On Thursday the 19th of November we visited Manchester University on a trip to find out about the uses of animal testing and discuss the stigma around it. We participated in several activities along with other schools including experiments and an ethics debate.
In the morning, during the ethical debate we discussed the history of animal testing and how it developed. We found that its use was vital in the discovery of basic medical facts such as the structure of the heart, which was discovered in the dissection of a dog. This showed that the use of animal testing was necessary in the past and is now, as new illnesses need treatments. In different groups we decided which animals we thought were more commonly used in testing and why. There are several categories of protection for animals, the lowest being for flies and rats, more for domestic animals such as dogs and cats, and the highest being for animals closer to human intelligence such as monkeys and octopi (which actually used to be commonly used for research before they were discovered to be very intelligent). During this session we learnt a lot about the background of animal research.

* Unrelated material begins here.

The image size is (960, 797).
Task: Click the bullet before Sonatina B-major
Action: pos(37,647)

Later in the day we did two practicals, the first to do with developmental biology, the research into growing animals. We observed chick embryos to see the affect of temperature on their heartbeat. As we measured the heart rate we could see that the chick was not very developed with only a heart, blood vessels and a spine. This helped show us how a living model can improve the understanding of embryo formation. The second experiment was extracting bone marrow from mouse bones and testing to find live cells. The bones were cleaned in saline solution and we cut the ends and used a needle to extract the bone marrow. We put the bone marrow into a small container and added blue dye. Using a syringe we then put the liquid into a slide to look at under the microscope. Any dead cells would have turned blue as the membrane would not prevent the blue dye entering. Any living cells would stay white. By doing this we could see the amount of cells in a small sample which we could multiply to find out how many cells we could extract from a larger sample. From this, we learnt that there are lots of invasive procedures that need to be tested on animals before they are used on humans, where it could be more dangerous.

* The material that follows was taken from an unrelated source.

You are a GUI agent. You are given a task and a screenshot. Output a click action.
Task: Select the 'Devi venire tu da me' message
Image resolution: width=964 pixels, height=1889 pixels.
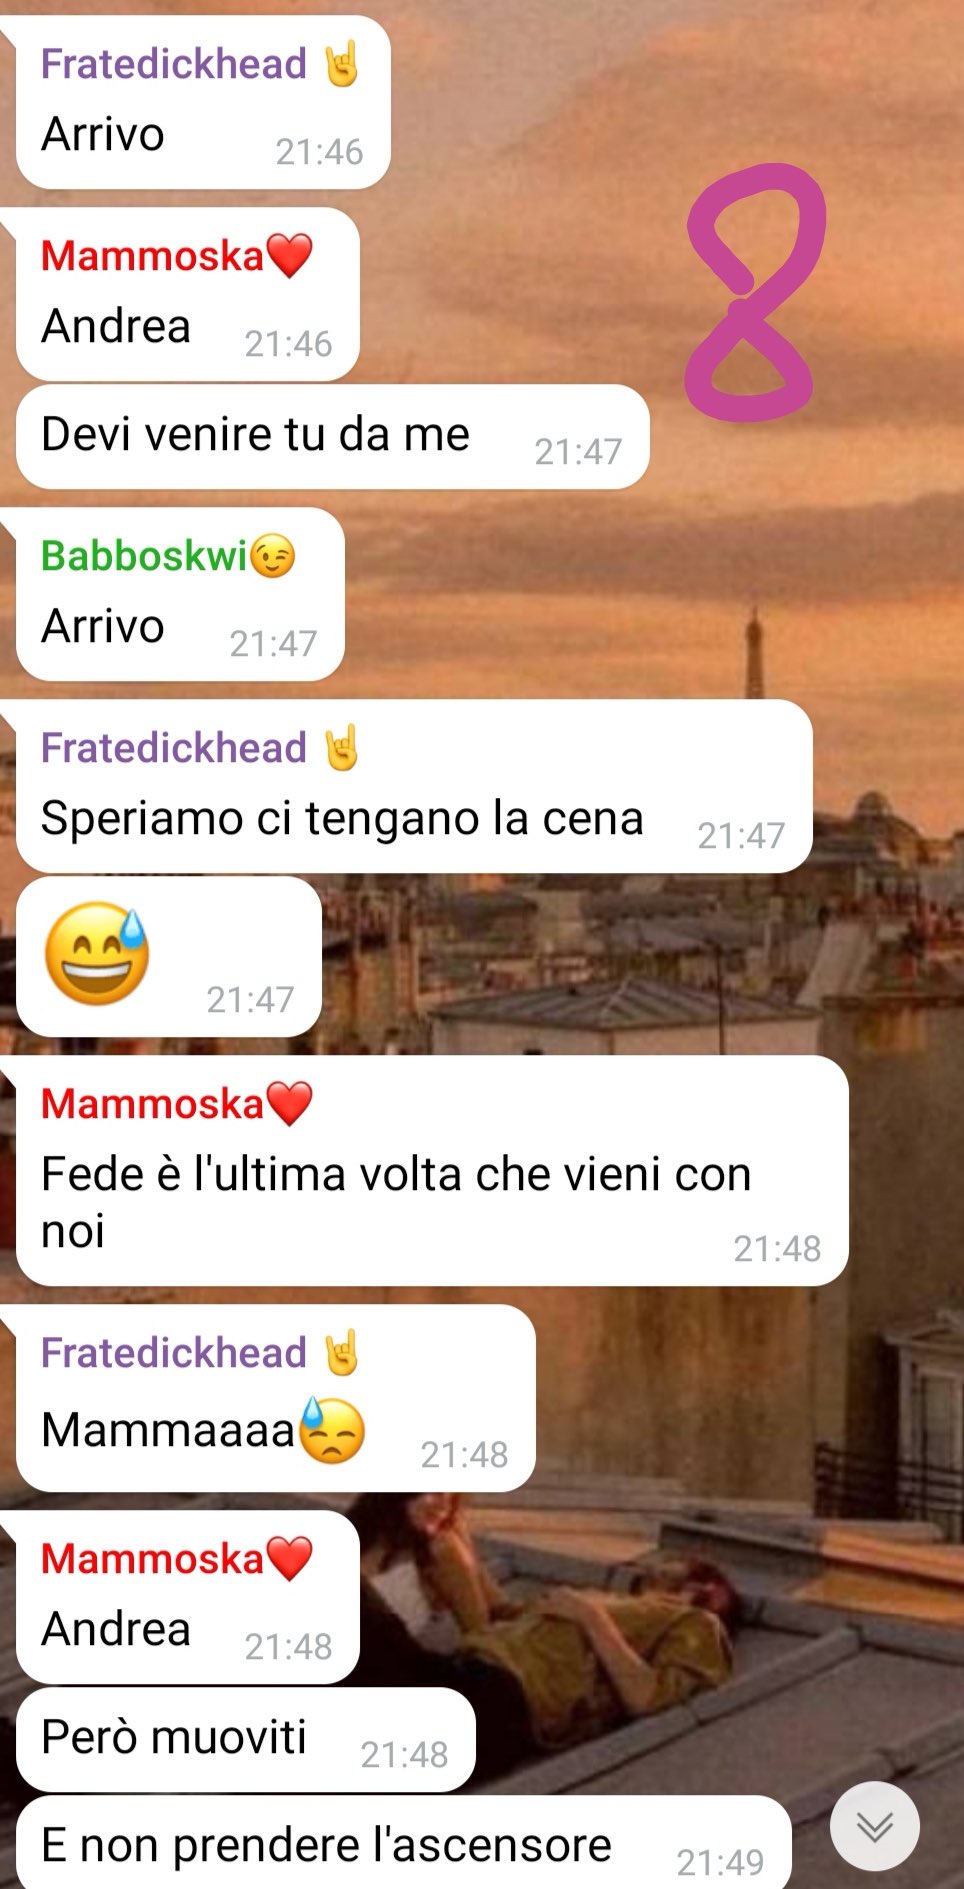coord(333,437)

Our final session was a tour of the research facility where all the animals were kept. We saw a range of animals used for different studies. The animals were predominantly mice and rats, which have structures similar to humans on a smaller scale. They are used for experiments from monitoring brain patterns and animal behaviour study to dementia and heart disease research. We found that research benefitted veterinary medicine as well as human treatments. In other rooms there were fish tanks, where zebra fish were being used in gene experiments and tumour research. Larger animals are also used; sheep were kept to test pacemakers for further heart related research. Here we learnt that different animals are important for different reasons. All the animals had pleasant, clean living conditions with sufficient food and water supplies. All the animals were kept in company as they dislike isolation. The system for cleaning the plastic boxes was really efficient so they were cleaned regularly. There was a machine that could stack them in larger numbers and dispose of the waste, then add new bedding for the animals and send them on a conveyer belt to be stored, ready for use.
Overall, we found that our views had been changed after our visit, as, after seeing the facilities ourselves, they were a lot better than we expected and animals were only used as a last resort. In many cases, cells are grown in a Petri dish and used instead of real animal models. We felt that without animal research, we would have a lot fewer cures for simple illnesses than we do now.